• **WHAT YOU ARE ASKED TO DO**
Render the lines from the one with "Click the Bosch" to the one with "coord(86,102)" as a Markdown table with the columns No and Line, numbering each line and leaving out blank lines.

• **RECORDS PROVIDED**
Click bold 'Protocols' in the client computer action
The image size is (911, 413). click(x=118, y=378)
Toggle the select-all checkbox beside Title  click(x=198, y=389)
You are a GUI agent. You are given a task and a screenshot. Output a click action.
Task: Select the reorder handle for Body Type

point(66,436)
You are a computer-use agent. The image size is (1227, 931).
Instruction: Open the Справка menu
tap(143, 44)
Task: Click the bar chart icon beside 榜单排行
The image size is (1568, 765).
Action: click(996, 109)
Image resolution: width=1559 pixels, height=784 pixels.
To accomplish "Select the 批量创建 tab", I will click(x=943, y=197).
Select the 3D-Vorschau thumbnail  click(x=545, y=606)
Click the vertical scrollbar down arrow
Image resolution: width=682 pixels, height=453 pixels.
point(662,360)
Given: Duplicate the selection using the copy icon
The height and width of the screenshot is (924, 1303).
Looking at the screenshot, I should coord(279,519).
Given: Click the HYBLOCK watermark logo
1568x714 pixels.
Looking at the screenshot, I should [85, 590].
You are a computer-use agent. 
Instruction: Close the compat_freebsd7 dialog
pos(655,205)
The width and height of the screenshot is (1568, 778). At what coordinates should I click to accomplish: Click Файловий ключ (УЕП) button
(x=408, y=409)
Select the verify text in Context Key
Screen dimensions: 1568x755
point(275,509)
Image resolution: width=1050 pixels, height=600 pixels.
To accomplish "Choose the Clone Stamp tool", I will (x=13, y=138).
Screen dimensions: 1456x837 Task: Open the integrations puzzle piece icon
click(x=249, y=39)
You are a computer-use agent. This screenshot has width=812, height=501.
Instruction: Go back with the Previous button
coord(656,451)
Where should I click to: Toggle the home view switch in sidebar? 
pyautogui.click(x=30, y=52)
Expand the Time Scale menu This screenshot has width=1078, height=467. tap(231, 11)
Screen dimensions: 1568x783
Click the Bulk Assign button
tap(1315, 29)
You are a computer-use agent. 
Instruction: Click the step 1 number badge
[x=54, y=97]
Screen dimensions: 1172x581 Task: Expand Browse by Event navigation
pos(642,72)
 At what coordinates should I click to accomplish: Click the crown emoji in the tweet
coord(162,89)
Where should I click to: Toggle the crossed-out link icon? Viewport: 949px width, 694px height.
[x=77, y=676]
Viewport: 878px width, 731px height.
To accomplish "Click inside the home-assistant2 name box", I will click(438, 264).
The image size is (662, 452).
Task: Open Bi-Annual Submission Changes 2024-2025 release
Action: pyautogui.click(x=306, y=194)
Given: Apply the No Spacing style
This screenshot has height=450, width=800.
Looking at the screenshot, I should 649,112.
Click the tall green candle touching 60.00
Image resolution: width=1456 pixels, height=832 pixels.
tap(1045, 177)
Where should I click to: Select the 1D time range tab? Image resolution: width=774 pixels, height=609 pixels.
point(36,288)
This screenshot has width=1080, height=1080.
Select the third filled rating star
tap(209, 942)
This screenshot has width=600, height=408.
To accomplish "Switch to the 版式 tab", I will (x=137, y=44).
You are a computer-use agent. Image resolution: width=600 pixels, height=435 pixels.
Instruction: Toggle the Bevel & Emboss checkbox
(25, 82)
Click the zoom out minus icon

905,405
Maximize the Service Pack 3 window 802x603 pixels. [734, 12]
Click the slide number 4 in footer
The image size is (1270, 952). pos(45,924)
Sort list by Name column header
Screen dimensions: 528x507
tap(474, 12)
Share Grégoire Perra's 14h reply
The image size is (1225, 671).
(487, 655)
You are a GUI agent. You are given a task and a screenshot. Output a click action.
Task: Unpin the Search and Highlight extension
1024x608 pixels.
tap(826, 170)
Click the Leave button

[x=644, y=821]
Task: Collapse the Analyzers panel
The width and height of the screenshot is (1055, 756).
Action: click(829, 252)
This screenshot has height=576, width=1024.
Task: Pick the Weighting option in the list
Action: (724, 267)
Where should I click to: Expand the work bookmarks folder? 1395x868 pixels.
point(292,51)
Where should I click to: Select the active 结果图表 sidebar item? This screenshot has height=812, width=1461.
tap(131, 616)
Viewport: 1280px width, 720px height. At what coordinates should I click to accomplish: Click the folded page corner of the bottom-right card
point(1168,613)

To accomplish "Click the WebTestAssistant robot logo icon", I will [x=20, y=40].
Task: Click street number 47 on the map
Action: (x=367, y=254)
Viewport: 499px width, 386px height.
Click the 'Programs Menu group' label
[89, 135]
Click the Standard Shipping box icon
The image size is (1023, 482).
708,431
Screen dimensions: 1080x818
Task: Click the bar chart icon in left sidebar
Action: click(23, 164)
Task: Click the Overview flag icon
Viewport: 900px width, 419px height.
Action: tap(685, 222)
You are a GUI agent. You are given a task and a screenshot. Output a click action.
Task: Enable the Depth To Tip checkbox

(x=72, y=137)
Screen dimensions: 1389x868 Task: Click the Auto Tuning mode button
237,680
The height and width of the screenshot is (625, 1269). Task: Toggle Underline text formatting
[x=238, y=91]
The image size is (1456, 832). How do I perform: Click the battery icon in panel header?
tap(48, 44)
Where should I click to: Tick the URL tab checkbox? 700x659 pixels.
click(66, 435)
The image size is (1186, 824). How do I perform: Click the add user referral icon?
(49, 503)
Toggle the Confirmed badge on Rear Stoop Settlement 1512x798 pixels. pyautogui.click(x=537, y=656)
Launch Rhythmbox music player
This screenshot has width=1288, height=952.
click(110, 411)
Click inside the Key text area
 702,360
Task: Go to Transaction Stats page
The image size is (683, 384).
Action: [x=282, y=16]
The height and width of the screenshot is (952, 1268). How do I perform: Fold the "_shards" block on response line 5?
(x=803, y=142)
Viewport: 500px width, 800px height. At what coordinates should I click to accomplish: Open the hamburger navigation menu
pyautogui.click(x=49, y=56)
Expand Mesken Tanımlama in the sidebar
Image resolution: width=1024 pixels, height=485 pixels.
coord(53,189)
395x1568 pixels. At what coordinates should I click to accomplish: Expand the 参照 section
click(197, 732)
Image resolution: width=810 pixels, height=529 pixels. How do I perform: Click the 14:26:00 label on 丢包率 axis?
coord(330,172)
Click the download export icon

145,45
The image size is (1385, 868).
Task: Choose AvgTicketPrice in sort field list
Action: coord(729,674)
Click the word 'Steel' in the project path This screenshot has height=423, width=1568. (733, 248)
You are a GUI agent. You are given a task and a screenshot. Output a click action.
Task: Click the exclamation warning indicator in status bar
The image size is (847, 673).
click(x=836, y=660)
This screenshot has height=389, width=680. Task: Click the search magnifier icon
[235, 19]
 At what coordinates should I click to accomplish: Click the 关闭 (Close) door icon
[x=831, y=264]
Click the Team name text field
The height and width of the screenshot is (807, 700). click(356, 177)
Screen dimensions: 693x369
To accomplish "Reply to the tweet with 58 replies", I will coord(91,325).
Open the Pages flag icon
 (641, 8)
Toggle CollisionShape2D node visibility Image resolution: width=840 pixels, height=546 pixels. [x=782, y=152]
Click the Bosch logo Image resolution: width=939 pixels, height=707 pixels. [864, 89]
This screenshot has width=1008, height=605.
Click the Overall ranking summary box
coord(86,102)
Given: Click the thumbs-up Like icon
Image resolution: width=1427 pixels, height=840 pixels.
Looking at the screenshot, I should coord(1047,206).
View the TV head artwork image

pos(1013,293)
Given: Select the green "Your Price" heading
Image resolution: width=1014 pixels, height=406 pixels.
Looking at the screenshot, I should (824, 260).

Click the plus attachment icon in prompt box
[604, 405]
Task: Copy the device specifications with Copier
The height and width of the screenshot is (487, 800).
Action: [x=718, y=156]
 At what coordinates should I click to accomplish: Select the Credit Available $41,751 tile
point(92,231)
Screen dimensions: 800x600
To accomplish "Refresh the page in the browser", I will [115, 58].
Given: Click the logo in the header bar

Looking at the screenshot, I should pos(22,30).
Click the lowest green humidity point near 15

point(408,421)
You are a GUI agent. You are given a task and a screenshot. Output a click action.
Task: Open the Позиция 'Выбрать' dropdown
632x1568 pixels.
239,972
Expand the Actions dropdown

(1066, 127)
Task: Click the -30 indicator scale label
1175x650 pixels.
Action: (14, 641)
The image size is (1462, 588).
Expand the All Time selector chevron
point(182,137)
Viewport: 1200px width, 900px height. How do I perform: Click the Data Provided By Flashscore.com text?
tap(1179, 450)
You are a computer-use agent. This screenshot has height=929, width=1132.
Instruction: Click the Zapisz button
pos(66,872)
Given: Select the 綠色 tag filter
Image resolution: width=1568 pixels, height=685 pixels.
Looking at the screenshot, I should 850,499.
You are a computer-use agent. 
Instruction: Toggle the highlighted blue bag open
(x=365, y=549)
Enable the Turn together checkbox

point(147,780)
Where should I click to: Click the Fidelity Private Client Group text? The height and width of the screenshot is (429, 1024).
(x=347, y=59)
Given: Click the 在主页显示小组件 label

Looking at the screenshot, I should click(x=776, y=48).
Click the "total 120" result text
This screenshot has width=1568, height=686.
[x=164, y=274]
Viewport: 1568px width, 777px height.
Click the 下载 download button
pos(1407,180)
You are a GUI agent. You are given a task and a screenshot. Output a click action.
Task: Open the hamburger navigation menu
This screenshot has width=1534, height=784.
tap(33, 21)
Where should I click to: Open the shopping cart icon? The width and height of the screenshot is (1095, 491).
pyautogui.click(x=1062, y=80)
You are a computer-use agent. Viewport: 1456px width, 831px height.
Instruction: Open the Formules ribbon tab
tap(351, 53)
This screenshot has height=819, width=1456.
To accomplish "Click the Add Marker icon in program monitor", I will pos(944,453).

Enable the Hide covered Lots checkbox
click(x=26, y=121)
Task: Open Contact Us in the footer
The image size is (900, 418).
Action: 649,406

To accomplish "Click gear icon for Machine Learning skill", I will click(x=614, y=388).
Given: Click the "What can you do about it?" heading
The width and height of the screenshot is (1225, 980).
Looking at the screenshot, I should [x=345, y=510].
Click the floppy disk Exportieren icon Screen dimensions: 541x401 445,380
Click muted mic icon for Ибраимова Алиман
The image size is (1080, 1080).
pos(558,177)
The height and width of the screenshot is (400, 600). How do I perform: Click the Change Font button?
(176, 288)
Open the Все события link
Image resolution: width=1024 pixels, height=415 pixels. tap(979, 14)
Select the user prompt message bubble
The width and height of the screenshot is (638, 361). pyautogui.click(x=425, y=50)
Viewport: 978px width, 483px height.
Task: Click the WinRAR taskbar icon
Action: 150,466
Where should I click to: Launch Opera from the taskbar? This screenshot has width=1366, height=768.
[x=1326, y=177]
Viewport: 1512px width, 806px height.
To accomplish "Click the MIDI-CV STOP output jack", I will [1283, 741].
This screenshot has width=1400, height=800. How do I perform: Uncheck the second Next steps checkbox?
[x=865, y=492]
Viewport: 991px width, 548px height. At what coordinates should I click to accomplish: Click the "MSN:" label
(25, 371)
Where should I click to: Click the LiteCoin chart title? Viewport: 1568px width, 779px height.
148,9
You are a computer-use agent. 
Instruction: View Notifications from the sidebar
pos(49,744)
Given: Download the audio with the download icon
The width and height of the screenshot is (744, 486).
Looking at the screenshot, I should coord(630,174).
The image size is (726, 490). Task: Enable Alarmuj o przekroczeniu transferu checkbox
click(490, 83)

• **CORRECT OUTPUT**
| No | Line |
|---|---|
| 1 | Click the Bosch logo Image resolution: width=939 pixels, height=707 pixels. [864, 89] |
| 2 | This screenshot has width=1008, height=605. |
| 3 | Click the Overall ranking summary box |
| 4 | coord(86,102) |